By Bromley Chamberlain

In this day and age, kids are taught that it’s OK to be different, that individualism is something to strive for. In Tom Barthel’s case he wasn’t just different; he wasn’t just an individual; he had schizophrenia and didn’t know it.

Barthel had a run-in with drugs while he was a teenager and young adult. He did drugs, sold drugs and stirred up trouble in his hometown of Red Deer. After walking away from a car crash that should have killed him, he made the choice to go to college and further his education.

He graduated with high grades and took an apprenticeship, but was fired for incompetence. Barthel’s parents were angry with their son for not trying.

“What are you doing Tom? You’ve got no respect. What was all that college money for? Are you drinking alcohol? It’s your friends again, isn’t it?” Barthel’s parents demanded of him.

“That was the night I made the third biggest choice I’ve ever made in my entire life. I knew that I had this problem with employment,” Barthel told an audience in Ponoka last week. “I didn’t know what it was and my worst fear was to be one of those stupid people that everybody knows as dumb.”

He draws from his experience as a drug dealer, drug user, and schizophrenic to share with parents in attendance what they need to know to safeguard their children.

Barthel knew that he had to have a job to make a living. He decided to become a drug dealer.

“I made my choice. That night, at 20 years old I made the choice to become a drug dealer. I had all the criminal contacts. I had hundreds and hundreds of friends,” Barthel said. It made sense.

Within six months Barthel and his friends were coming back from Calgary with garbage bags full of marijuana, magic mushrooms and LSD to sell to people in Red Deer. Barthel and his friends delivered drugs to people’s doors faster than Chinese food.

“We sold drugs to everybody. We had dealers in every high school. I sold drugs to construction workers. I sold drugs to professionals, doctors and lawyers that worked downtown. I sold drugs to senior citizens,” Barthel said. “I used to drop off bags of weed and have a cup of tea and some muffins with them after.”

Barthel and his friends sold drugs to anyone and everyone. To him, it was a never-ending party.

“I had a lot of fun — that’s why they call it partying.” Barthel said. “If it was called boredom, they would spell it differently.”

Barthel had an underlying mental issue that he was unaware of and when he woke up one morning in a full paranoid schizophrenia psychosis, he didn’t know what to do.

“It was very hard to think straight. It was like watching a television channel stuck on five different channels at the same time,” Barthel said. “I tried to be strong. I tried to fight through the problem and I didn’t get anywhere.”

His parents wanted him to see a doctor, but he wasn’t listening.

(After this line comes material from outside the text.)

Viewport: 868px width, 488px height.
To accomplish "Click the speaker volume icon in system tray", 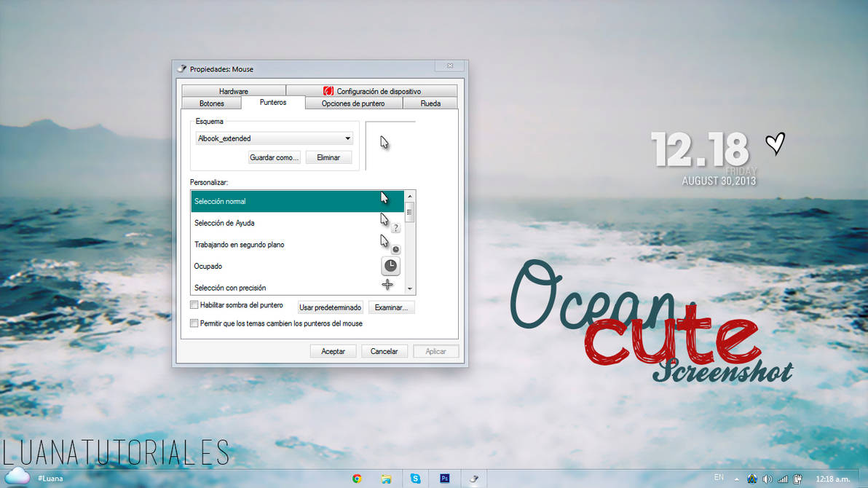I will click(x=767, y=479).
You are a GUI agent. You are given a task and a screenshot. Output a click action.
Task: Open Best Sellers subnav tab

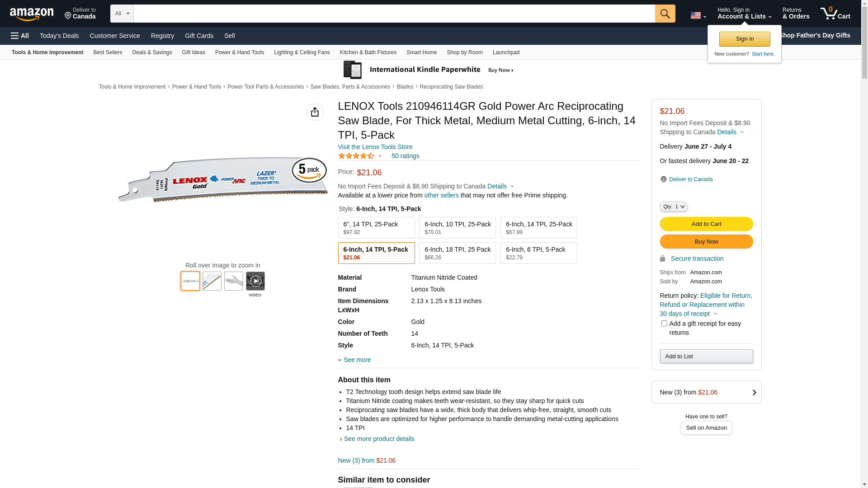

“After four months of trying to be stronger than the problem. I got out of bed one day and the pain was just too much,” Barthel said. “That day I made the second biggest choice I’ve ever made in my entire life at 23 and a half years old.”

Barthel woke up and chose to commit suicide. He had suicidal thoughts since he was 13 so it seemed like destiny to Barthel that the day was actually here.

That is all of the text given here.